Fue al hospital una vez por semana durante cuatro meses y lo operaron dos veces. Pero no alcanzó. El daño que Underwood le hizo a su amigo cuando le rasguñó el globo ocular resultó permanente. Le dejó la pupila del ojo izquierdo dilatada para siempre. El ojo derecho quedó como estaba, ese azul verdoso parecido al agua cuando corre sin nada que la estanque.

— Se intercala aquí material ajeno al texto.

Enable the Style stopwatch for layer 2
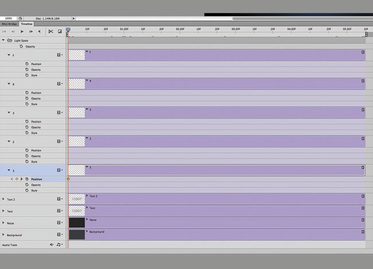[26, 162]
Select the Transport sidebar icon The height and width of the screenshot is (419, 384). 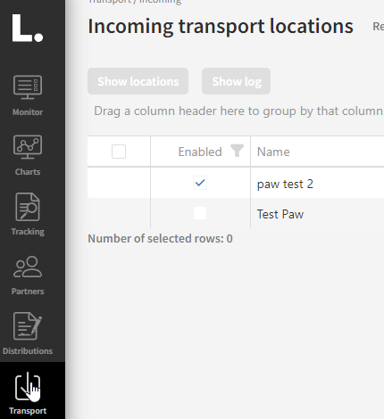point(28,386)
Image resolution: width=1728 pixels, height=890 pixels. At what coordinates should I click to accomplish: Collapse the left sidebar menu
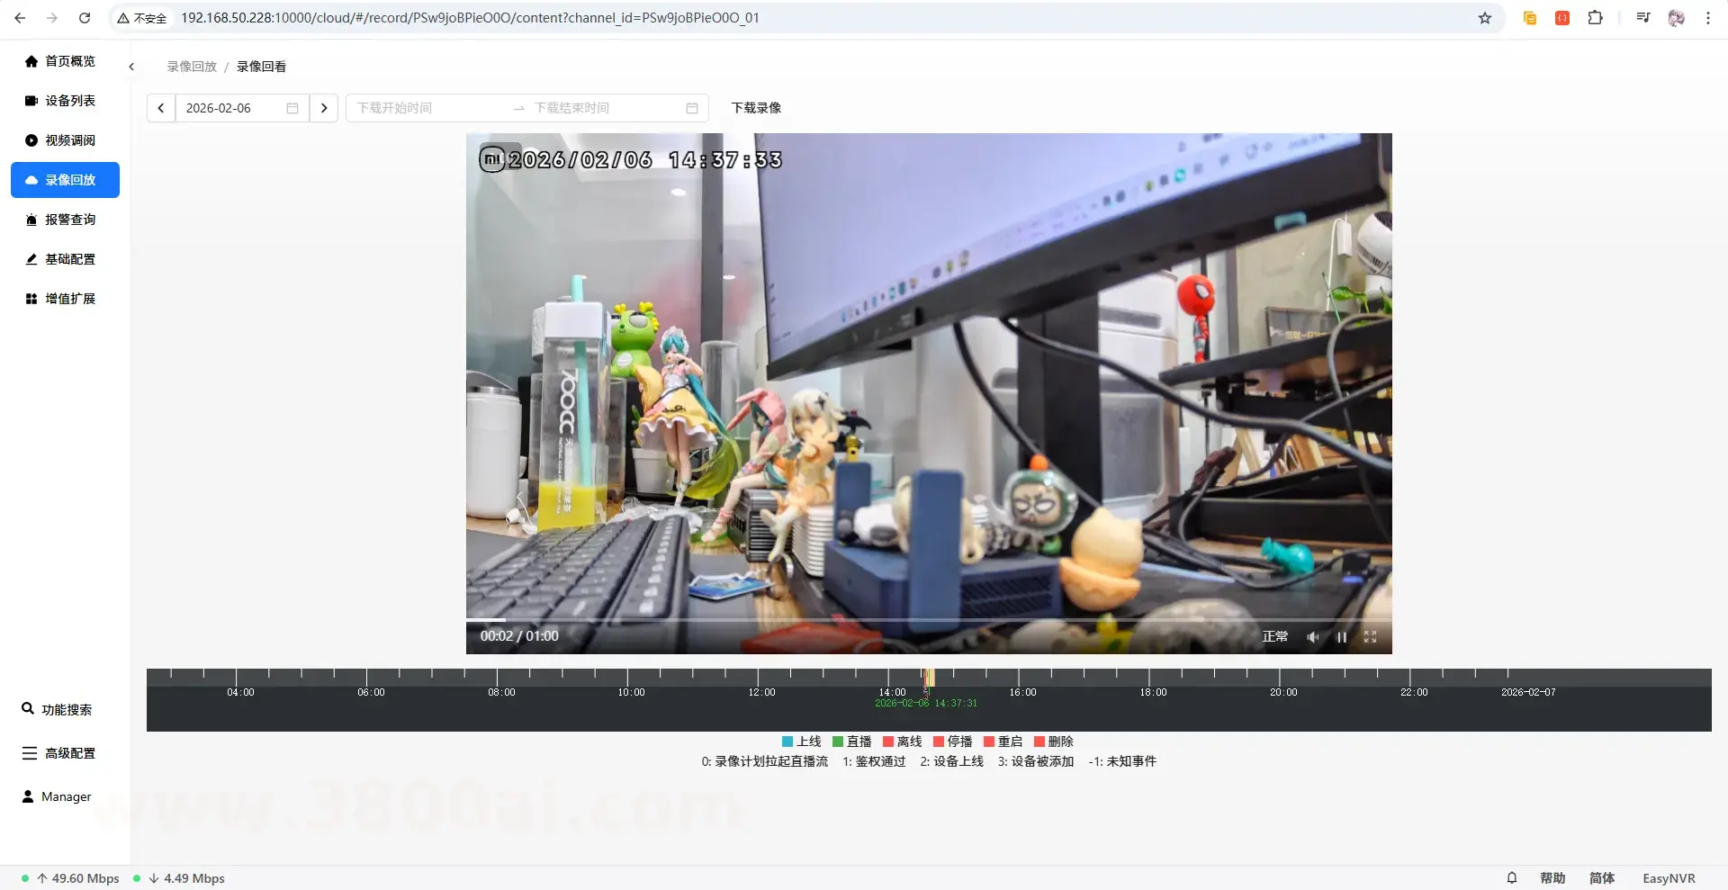click(x=131, y=67)
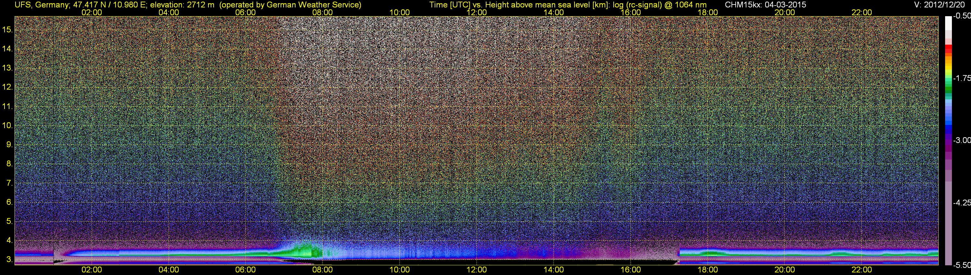Pick the red segment of the color bar
The image size is (971, 275).
[x=948, y=50]
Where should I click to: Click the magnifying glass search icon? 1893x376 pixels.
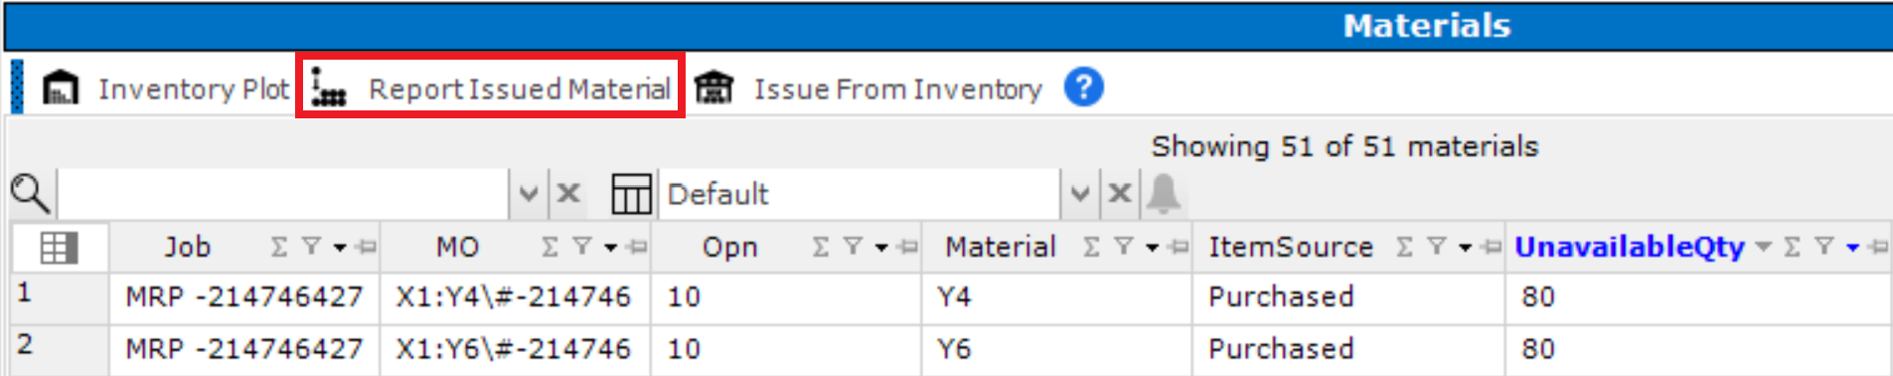point(30,193)
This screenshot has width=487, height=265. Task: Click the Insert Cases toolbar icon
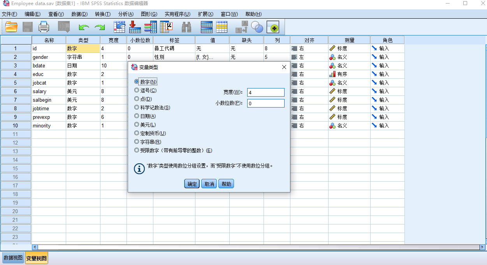click(206, 27)
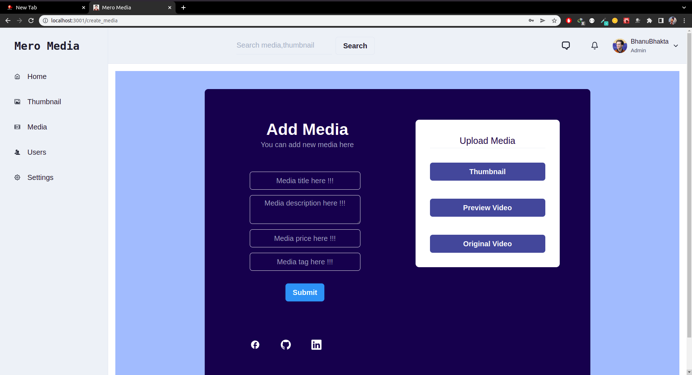
Task: Focus the Media title input field
Action: click(x=305, y=181)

El ojo izquierdo fue condenado al negro perpetuo: la pupila dilatada se le impuso al iris y le dio a Bowie una dificultad permanente para determinar distancias y profundidades, pero también su rasgo físico más mágico y misterioso.

Bowie se ocupó, con la ropa, con las canciones que escribió, con los papeles que interpretó en el cine, con las múltiples identidades que apiló en su discografía, de dejar habilitada la posibilidad de que un mismo cuerpo fuera muchas cosas, y a veces pienso que esa es la cosa más importante que hizo.

Fue un expedicionario espacial, el Rey de los Duendes, un extraterrestre que viajó a la Tierra a ver cuál era la mejor vía para llevar agua a su planeta, un señor de traje, un pirata, el dueño del corte de pelo que las mujeres recortaban de las revistas para que les hicieran el mismo, un varón de tacos y plumas y cejas depiladas.

Mi teoría es que hubiera sido todo eso sin la piña que Underwood le pegó cuando eran dos adolescentes. Pero algo de su capacidad camaleónica, de no ser una cosa uniforme sino una transformación permanente, viene casi como advertido en esos dos ojos que no se parecen entre sí pero que, así juntitos, son el rasgo del que cualquier caricaturista se agarraría para empezar a resumir esa cara.

De eso quiero hablarle a George Underwood. Tengo una amiga que jura que, cuando se acuerda de ese instante, vuelve a sentir en la mano lo mismo que sintió cuando le cerró los ojos a su mamá recién muerta. 

¿Podrá sentir, sesenta años después, algo parecido a lo que le pasó en los nudillos cuando chocaron con el pómulo de su amigo? ¿Habrá rezado cuando David entraba en el quirófano para que intentaran corregirle esa anisocoria que le provocó de un solo sacudón? ¿Se habrá levantado a alguna mina o a algún tipo contándoles que gracias a él Bowie empezó a transitar el camino de “lo raro”? Es absolutamente incomprobable pero el mundo está lleno de chamuyos incomprobables.

Underwood y Bowie fueron amigos toda la vida. George se hizo pintor -en su sitio web hay todo un apartado dedicado a pinturas inspiradas en David- y diseñador gráfico. Fue el autor de las tapas de The Rise and Fall of Ziggy Stardust and the Spiders from Mars y de Hunky Dory, una de las portadas de toda esa discografía extensa y hermosa en la que más se lucen los ojos de Bowie.

El 10 de enero de 2016 abrí los ojos antes de que sonara el despertador. Tenía una notificación de The Guardian que avisaba que David Bowie estaba muerto. Ese día miré de nuevo la inauguración de los Juegos Olímpicos que se habían hecho en Londres en 2012. En la ceremonia desplegaron toda su industria nacional: The Beatles, Oasis, The Rolling Stones, Blur, Pink Floyd. La delegación inglesa entró al estadio con “Heroes”, de Bowie, porque no había -no hay- ninguna canción que pudiera hacer mejor el trabajo de motivarlos. En marzo, el mes de poner las cosas en movimiento, le escribí por primera vez a Underwood.

Pasaron seis marzos y George sólo me devuelve silencio. Pero tengo unas ganas de que me cuente todo sobre ese recreo furioso.